Very unlike the mild winter we are having here in Ireland, but a mind that is perfect for meditation
One must have a mind of winter to regard the frost and the boughs of the pine-trees crusted with snow;
And have been cold a long time to behold the junipers shagged with ice, the spruces rough in the distant glitter of the January sun;
and not to think of any misery in the sound of the wind, in the sound of a few leaves, which is the sound of the land
full of the same wind that is blowing in the same bare place
for the listener, who listens in the snow,
And, nothing himself, beholds
Nothing that is not there and the nothing that is.
Wallace Stevens
My motto has always been: “Always merry and bright.” Perhaps that is why I never tire of quoting Rabelais: “For all your ills I give you laughter.” As I look back on my life, which has been full of tragic moments, I see it more as a comedy than a tragedy. The man who takes himself seriously is doomed…
There is nothing wrong with life itself. It is the ocean in which we swim and we either adapt to it or sink to the bottom. But it is in our power as human beings not to pollute the waters of life, not to destroy the spirit which animates us.
The most difficult thing for a creative individual is to refrain from the effort to make the world to his liking and to accept his fellow man for what he is, whether good, bad or indifferent.
Henry Miller, 1891 – 1980, American writer and artist.
The practice of cultivating a loving and kind attitude towards ourselves and others, is not a self-improvement technique but an act of quiet daring. As we let down our habitual guard, as we soften and relax, allowing ourselves to loosen the grip of the thoughts and fears that haunt us, we remember the life is here, quietly offering itself to us in this very moment. We remember that we inhabit bodies that come to us from ancestors who endured and overcame much. We remember our deep connection to the earth and also to the stars.

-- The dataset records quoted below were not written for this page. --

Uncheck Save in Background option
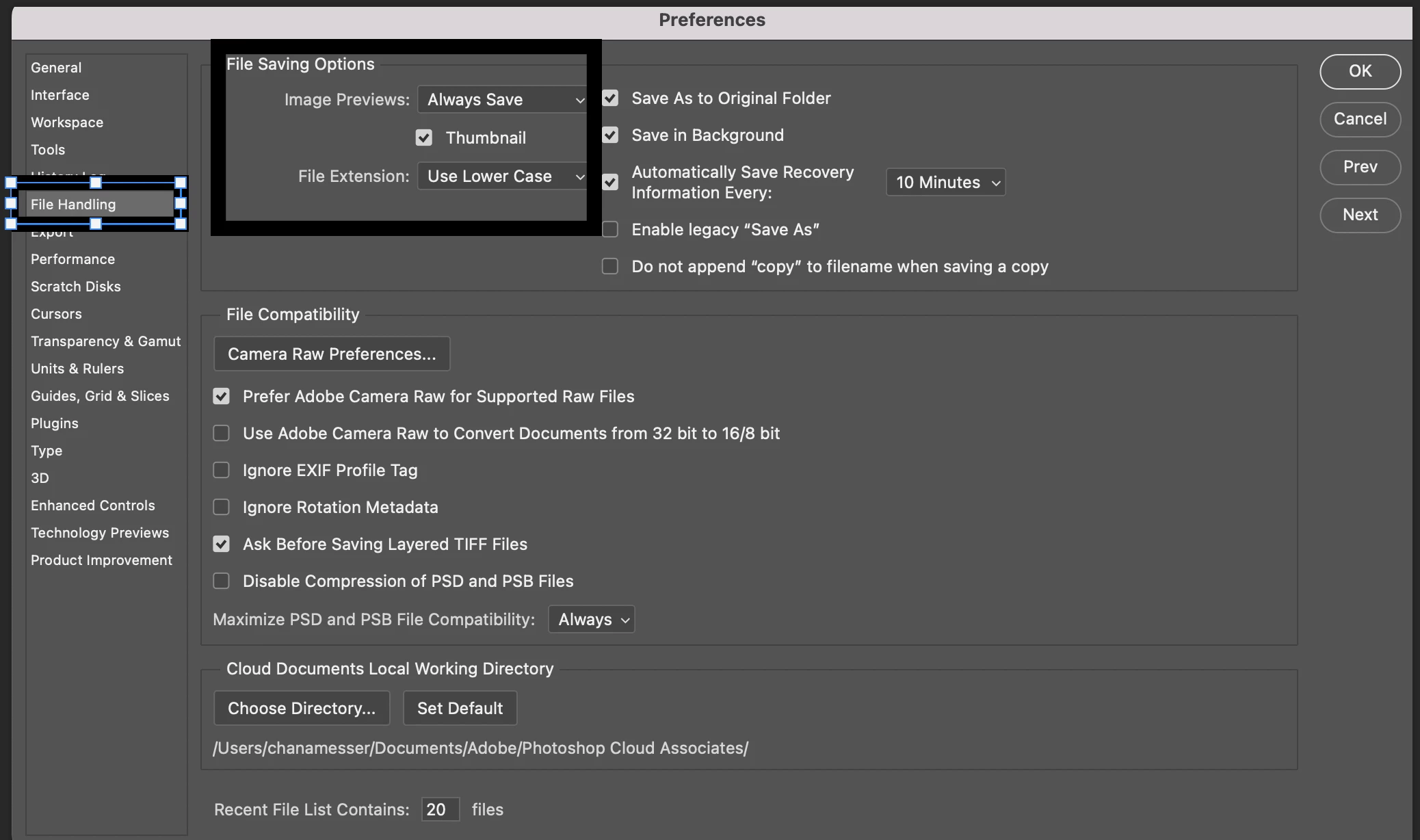 click(610, 135)
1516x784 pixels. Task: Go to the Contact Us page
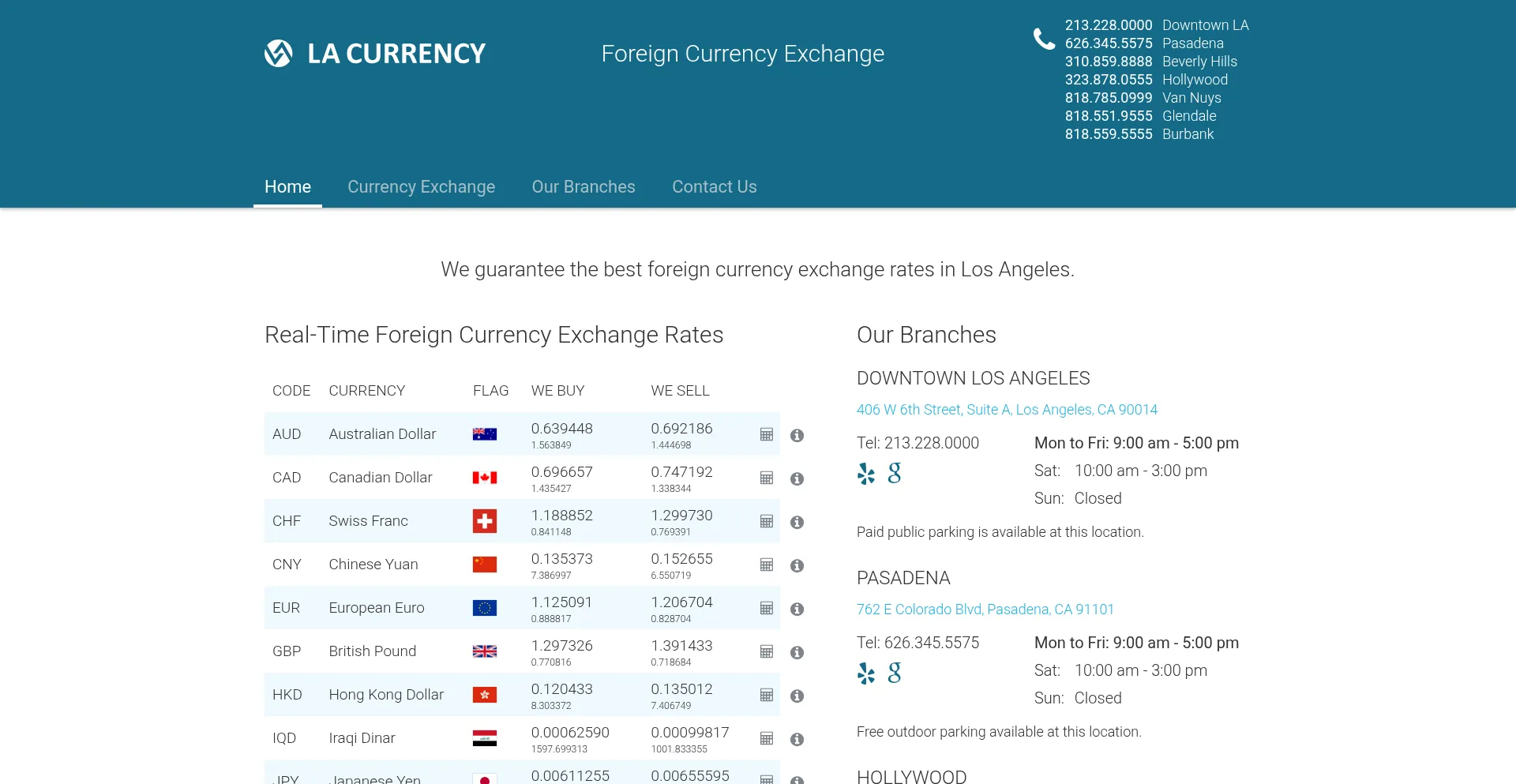pos(714,187)
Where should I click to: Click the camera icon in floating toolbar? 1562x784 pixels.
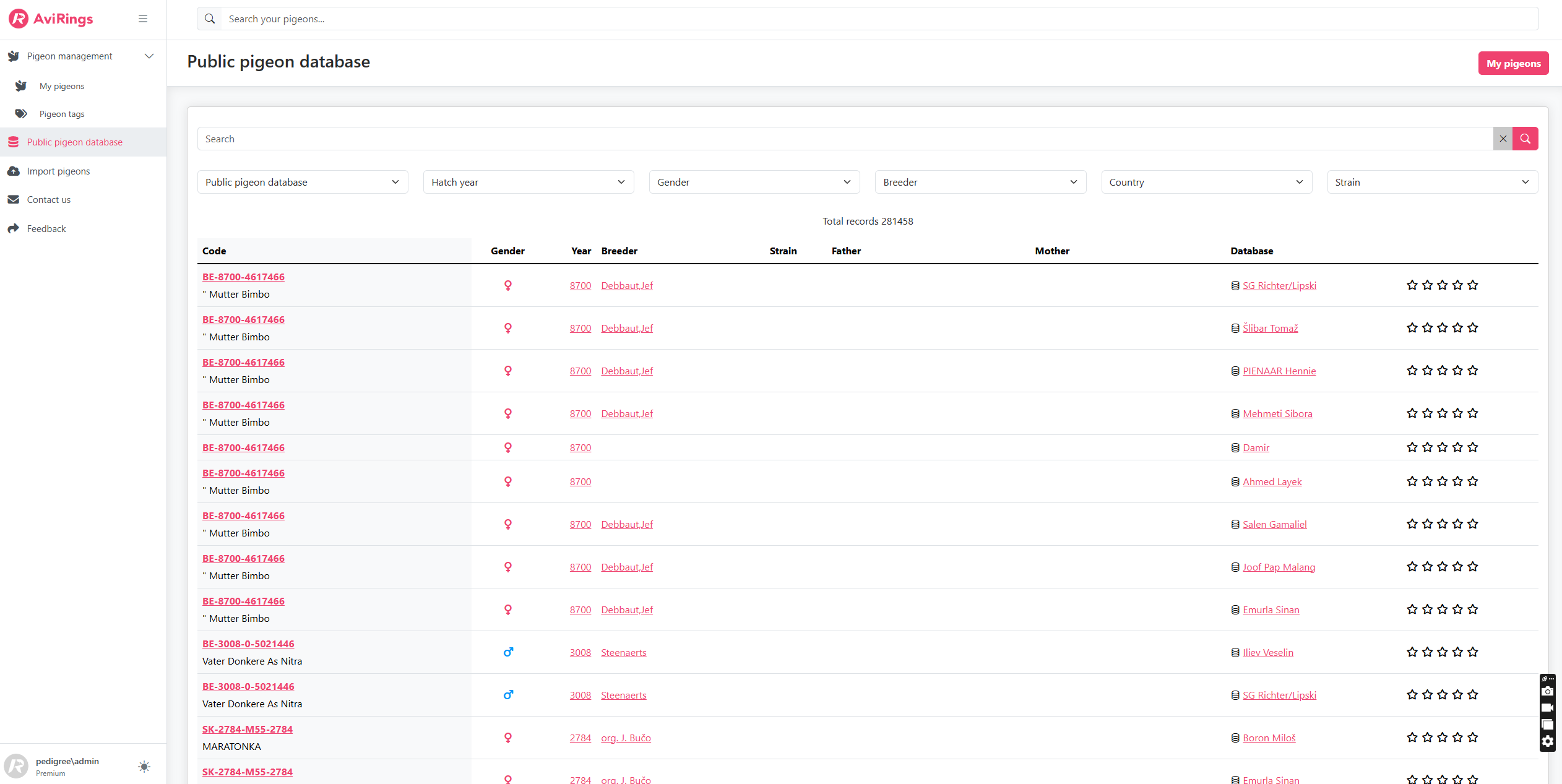pyautogui.click(x=1547, y=692)
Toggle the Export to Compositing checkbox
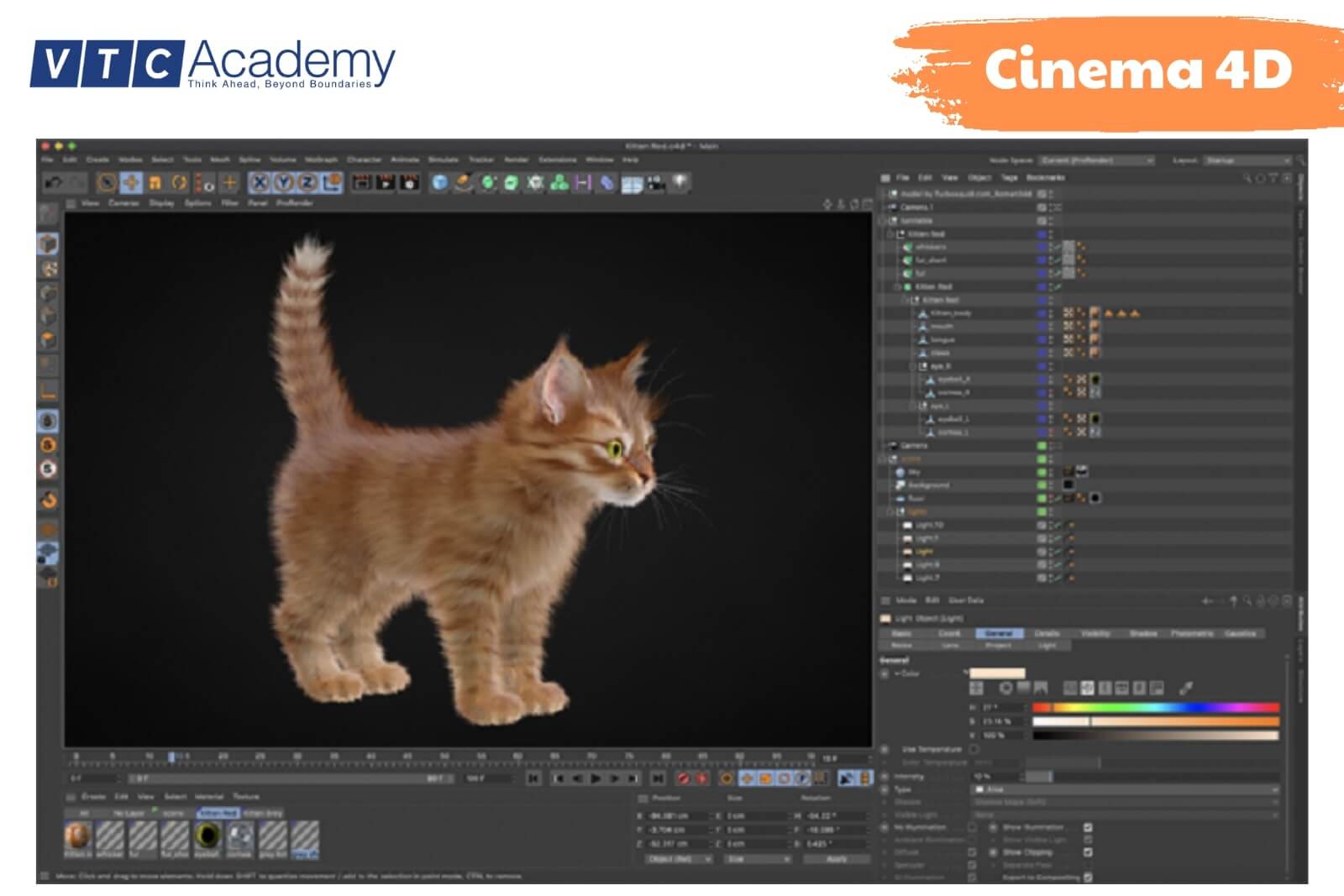Screen dimensions: 1344x896 (x=1088, y=877)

We are made of earth stuff and star stuff.
Tracy Cochran
Birth, old age, Sickness, and death:
From the beginning this is the way things have always been.
Any thought of release from this life will wrap you only more tightly in its snares.
The sleeping person looks for a Buddha, The troubled person turns toward meditation.
But the one who knows that there’s nothing to seek, knows too that there’s nothing to say.
She keeps her mouth closed.
Ly Ngoc Kieu, 1041 – 1113, Vietnamese zen Buddhist nun.